I had posted my status line in response to the weather. Lots of people seemed to be depressed about the impending storm (another in a long line of storms this year) and the quote I posted always inspires me, when I get wrapped up in little things – little, uncontrollable, inevitable things – to notice that I have a choice about how I feel in the presence of those things. That those circumstances – snowstorms, traffic, stomach flus, fender benders – constitute the “small stuff.” That sometimes, most times, and if you’re a lama, maybe even all times, most of us can train ourselves to see brightness, to understand that most of the events in our lives have no inherent goodness or badness, that it is our minds that make them so. The lamas would say this is true of all events.

That’s a hard pill to swallow when a boy has died.

I panicked when I read that email. I thought my Lama Marut quote would be taken as being unfeeling, uncaring. Disrespectful. That it was like a dare to the universe to “bring it.” I went back on Facebook to remove it and I read it again. Then with tears in my eyes, I read it again. I was unhappy. And, no, it was not improving the situation.

I did a google search on the boy and turned up a Facebook Fan Page he’d created about himself that read:

On July 6th, 1993, a legend was born.

Whether you call him Mitch, Mitchell, Clifford (?), Gimpy, or Gimpsy, you can't deny this boy's sheer awesomeness.

He won our hearts in New Orleans.
He charmed us with his wit, wisdom, and sexiness.

If you're a fan of this 4'10" bundle of amazingness, (and who wouldn't be?), you are morally obligated to join this group.

Right then and there I fell a little bit in love.

In the past, I would have spent the entire day looking up information about this young man – who was he? how did he die? – and propel myself into a deep, inexorable funk. Yesterday, I wafted in and out of obsessing and funkdom, but I didn’t dwell there. In between, I made my family its favorite dinner. I took time from my work to watch The Office with my son. I charged my Kindle for the impending ice storm. I left the Lama Marut quote up.

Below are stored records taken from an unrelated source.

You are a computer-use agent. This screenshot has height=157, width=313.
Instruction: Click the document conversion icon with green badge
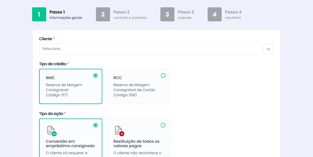(52, 131)
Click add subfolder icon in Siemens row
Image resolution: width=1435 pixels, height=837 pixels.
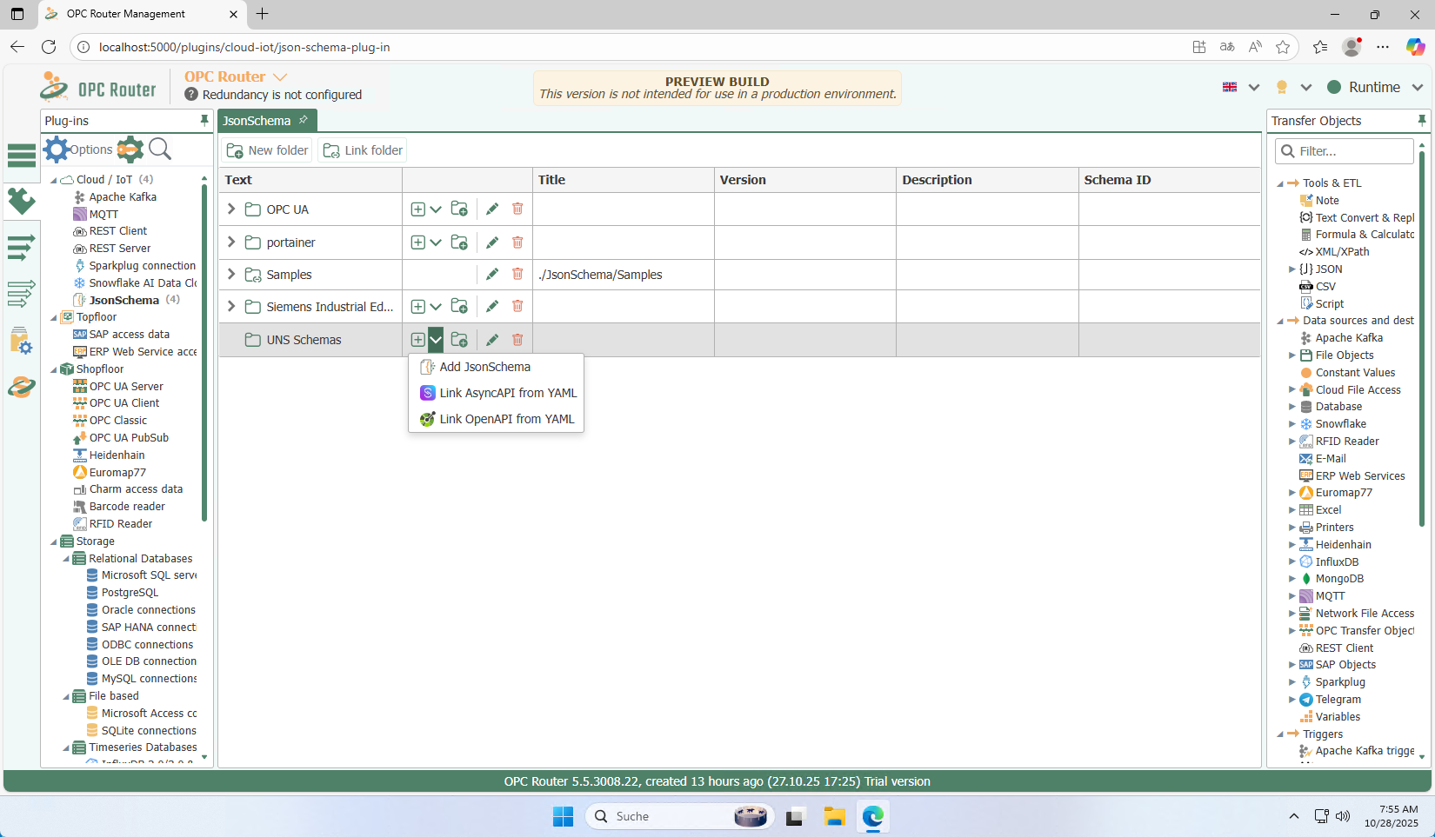pos(459,306)
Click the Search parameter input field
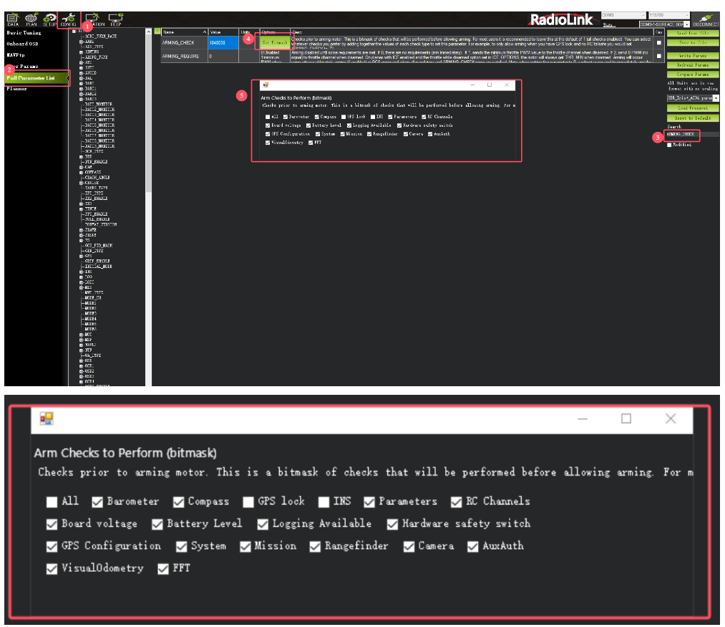Image resolution: width=725 pixels, height=627 pixels. [x=691, y=134]
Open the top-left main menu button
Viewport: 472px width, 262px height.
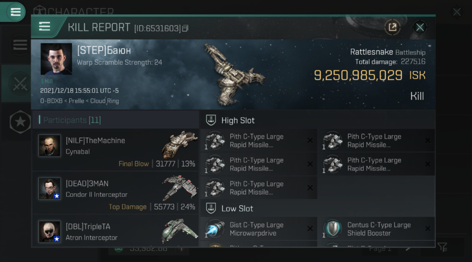click(15, 12)
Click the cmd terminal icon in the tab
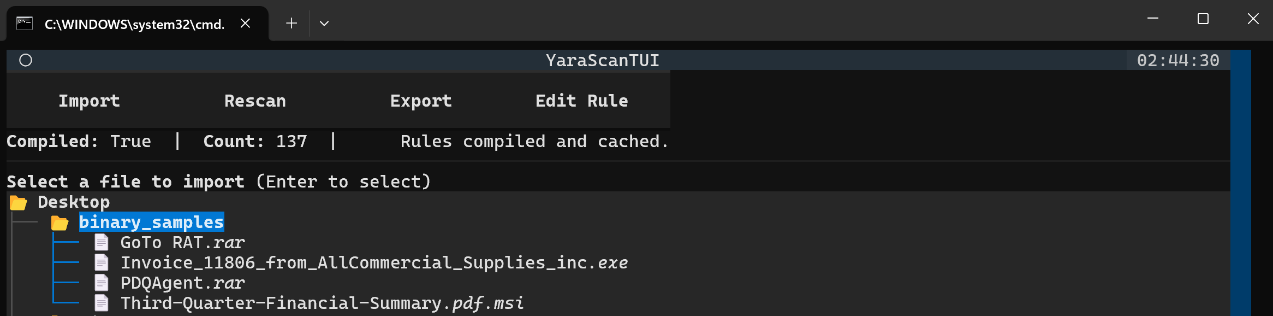Viewport: 1273px width, 316px height. click(25, 24)

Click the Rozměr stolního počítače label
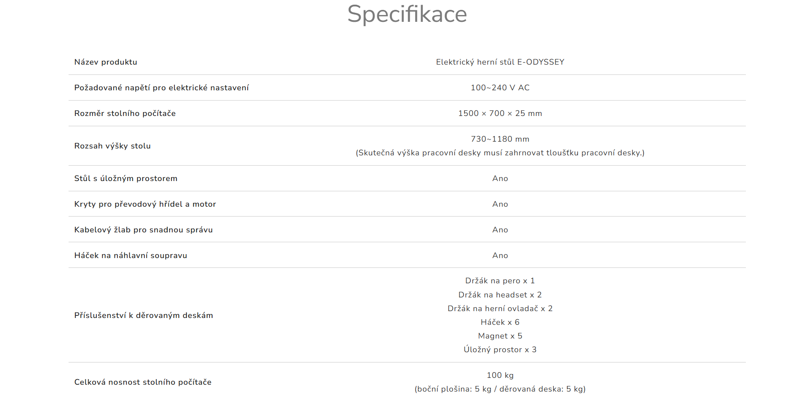coord(125,113)
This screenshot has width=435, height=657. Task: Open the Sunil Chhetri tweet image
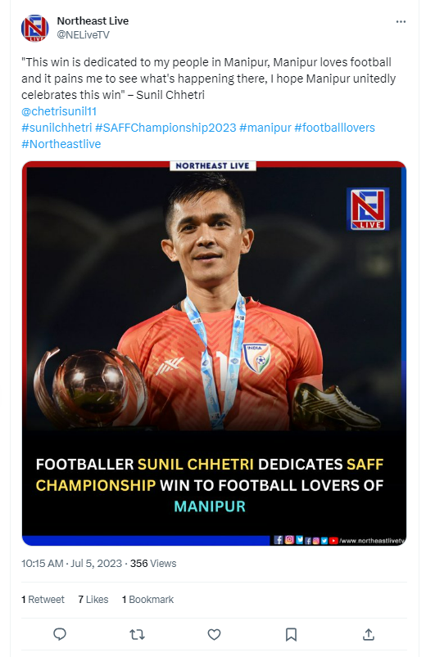(x=214, y=353)
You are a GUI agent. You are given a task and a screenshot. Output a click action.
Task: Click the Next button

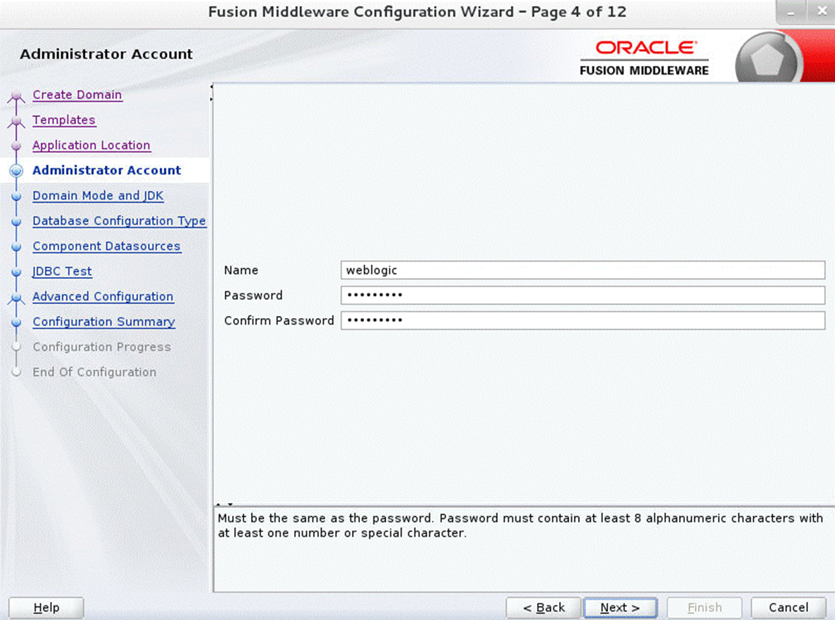[x=619, y=607]
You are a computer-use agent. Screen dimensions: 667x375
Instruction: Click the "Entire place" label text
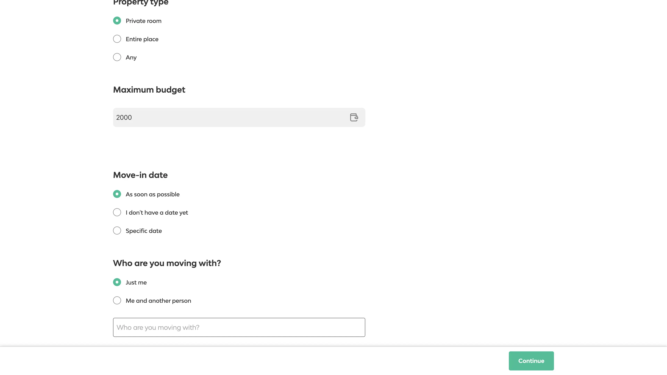142,39
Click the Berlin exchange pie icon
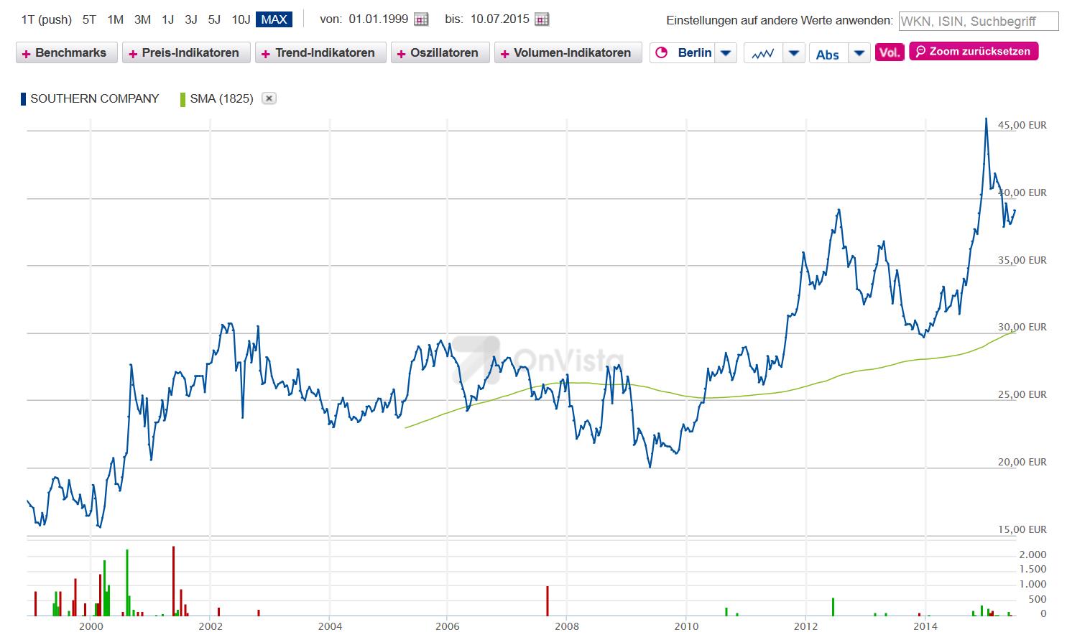The width and height of the screenshot is (1067, 640). (x=662, y=53)
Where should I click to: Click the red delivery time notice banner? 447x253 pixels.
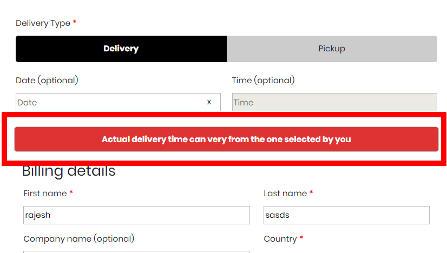(x=226, y=139)
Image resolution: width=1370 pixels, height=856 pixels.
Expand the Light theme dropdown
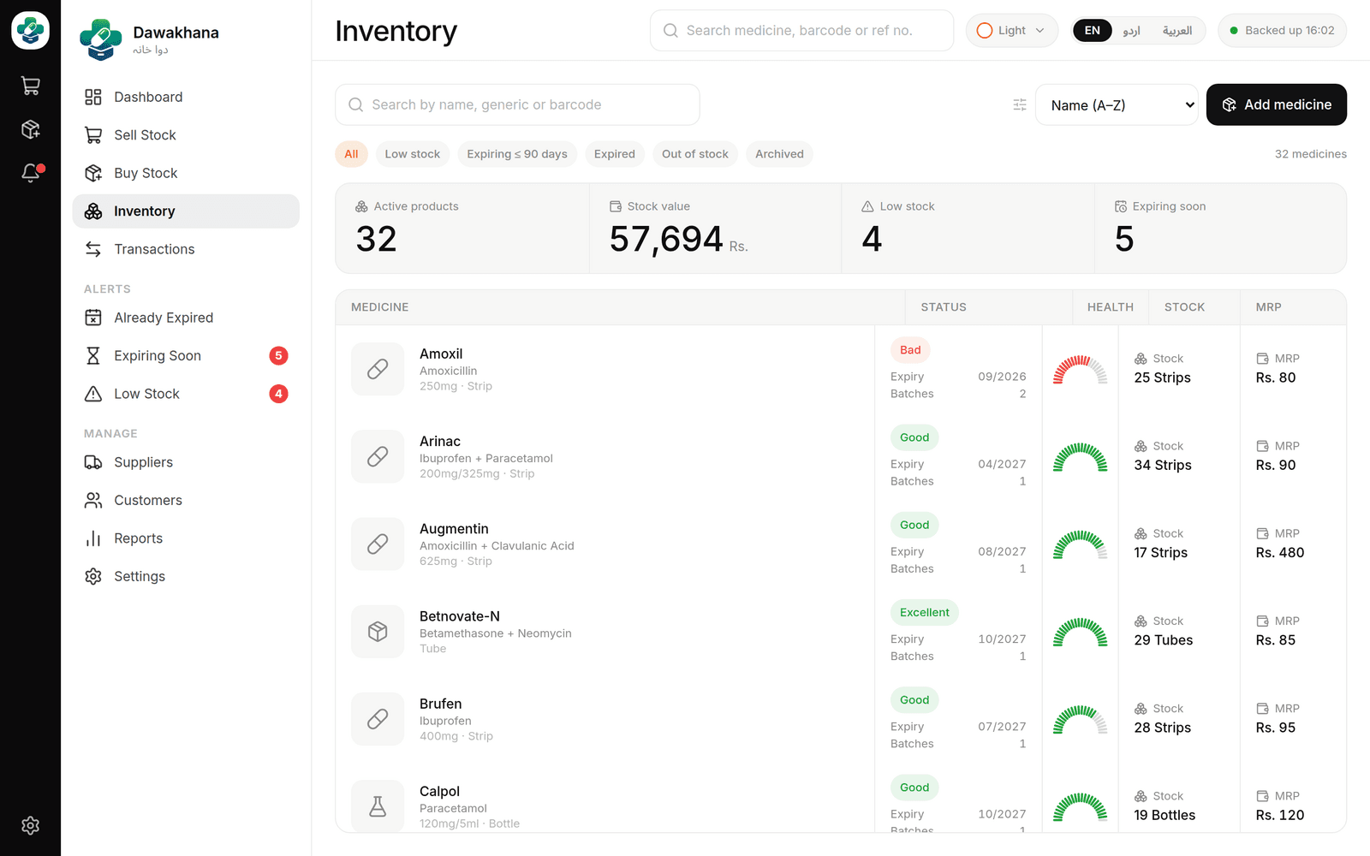coord(1012,31)
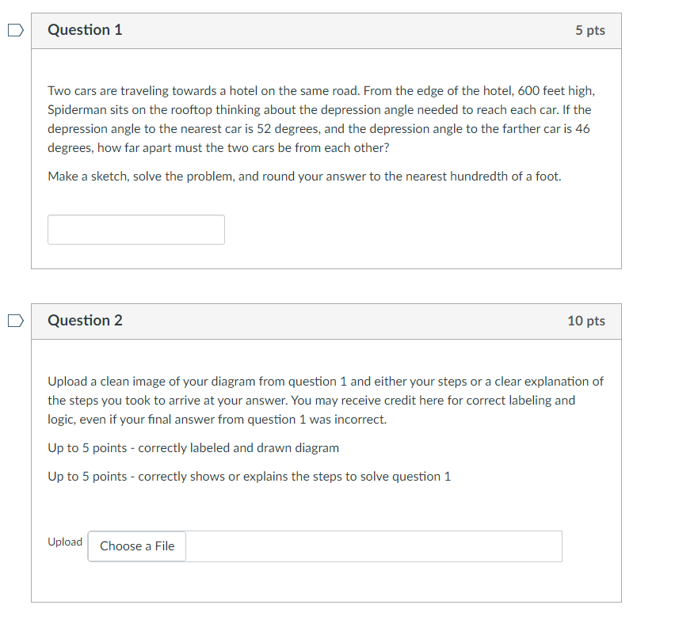Click the Upload label next to the file chooser
This screenshot has height=620, width=679.
(65, 542)
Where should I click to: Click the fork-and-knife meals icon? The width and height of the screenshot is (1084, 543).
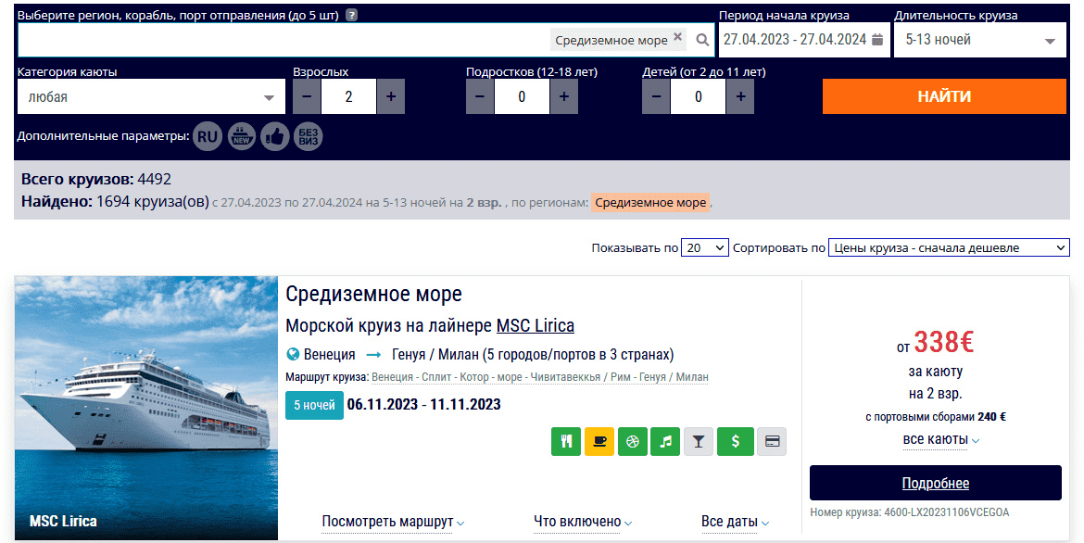tap(565, 442)
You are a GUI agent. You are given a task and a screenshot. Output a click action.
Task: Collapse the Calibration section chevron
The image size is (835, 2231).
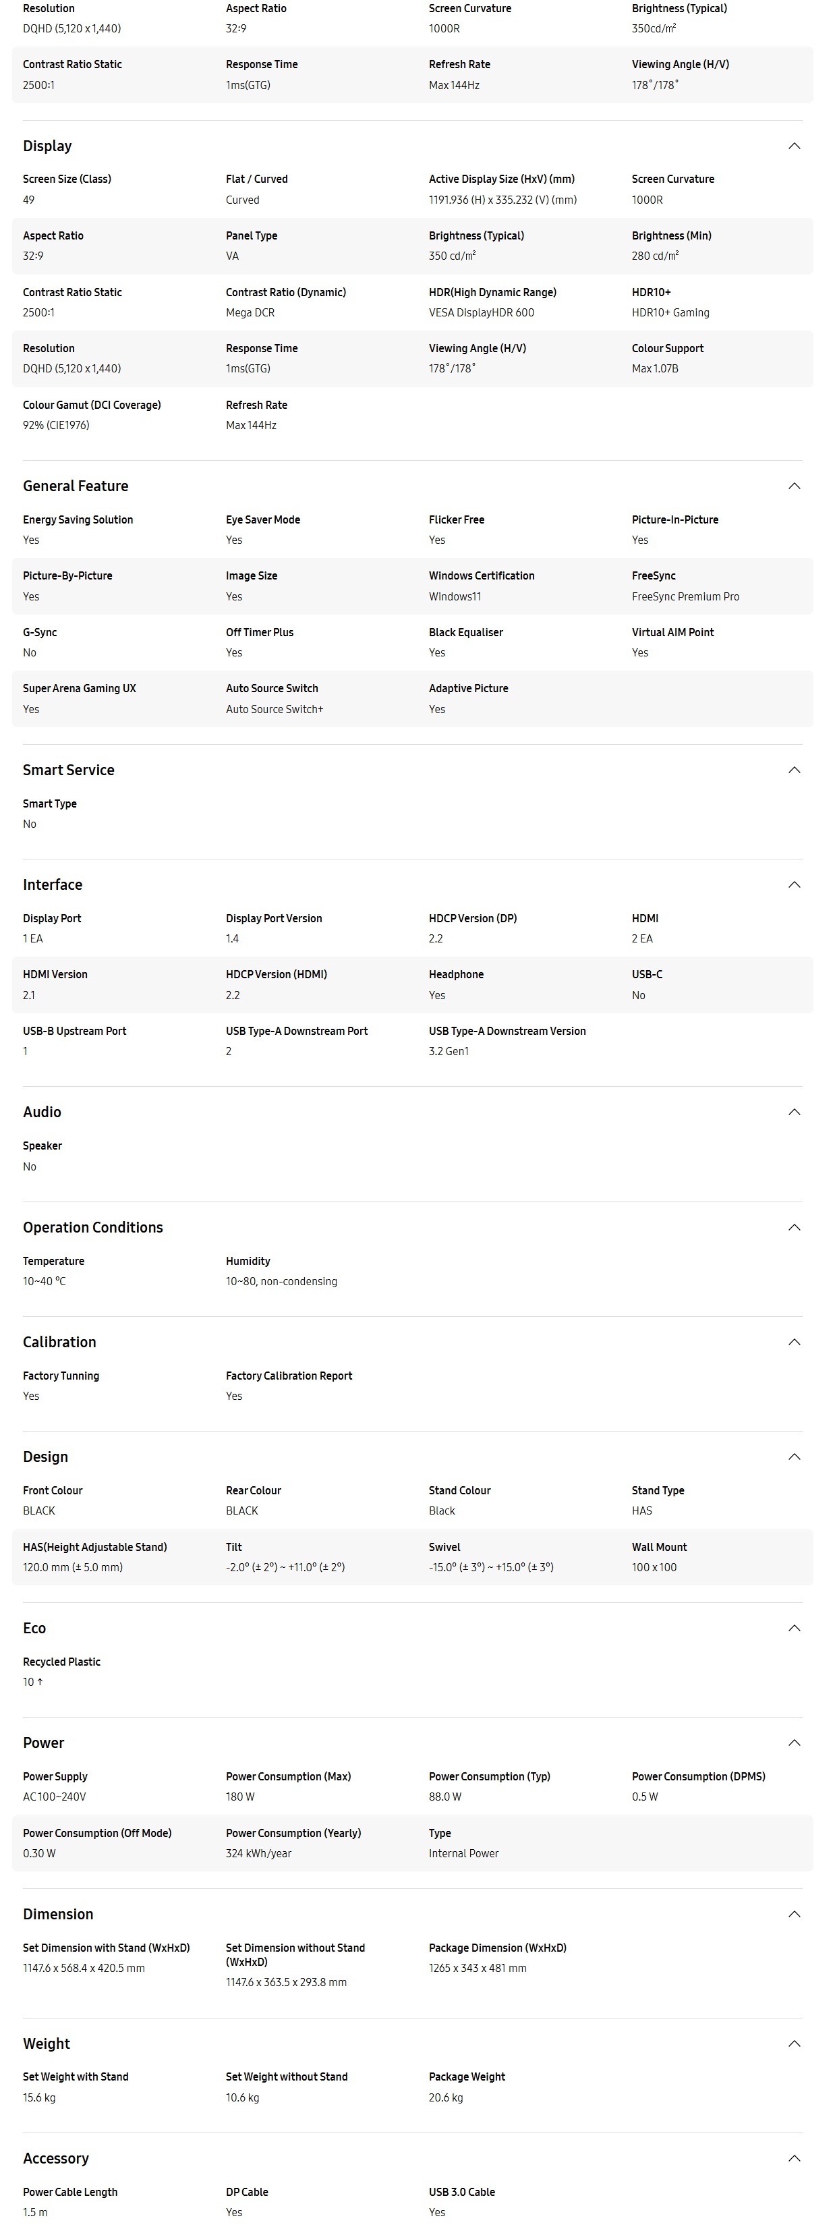point(793,1342)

I didn’t know this boy. And my sadness is not improving anything. But I remain unenlightened: It’s making me feel better to cry.

1 comment:

  1. Very touching post. We received upsetting news about someone we didn't know yesterday as well. The 21 year old son of a passing acquaintance had jumped off a building. I was overwhelmed with sadness and sympathy for the parents, who are close friends of a close friend. So many layers of grief and confusion and guilt and heartbreak they must be buried under now.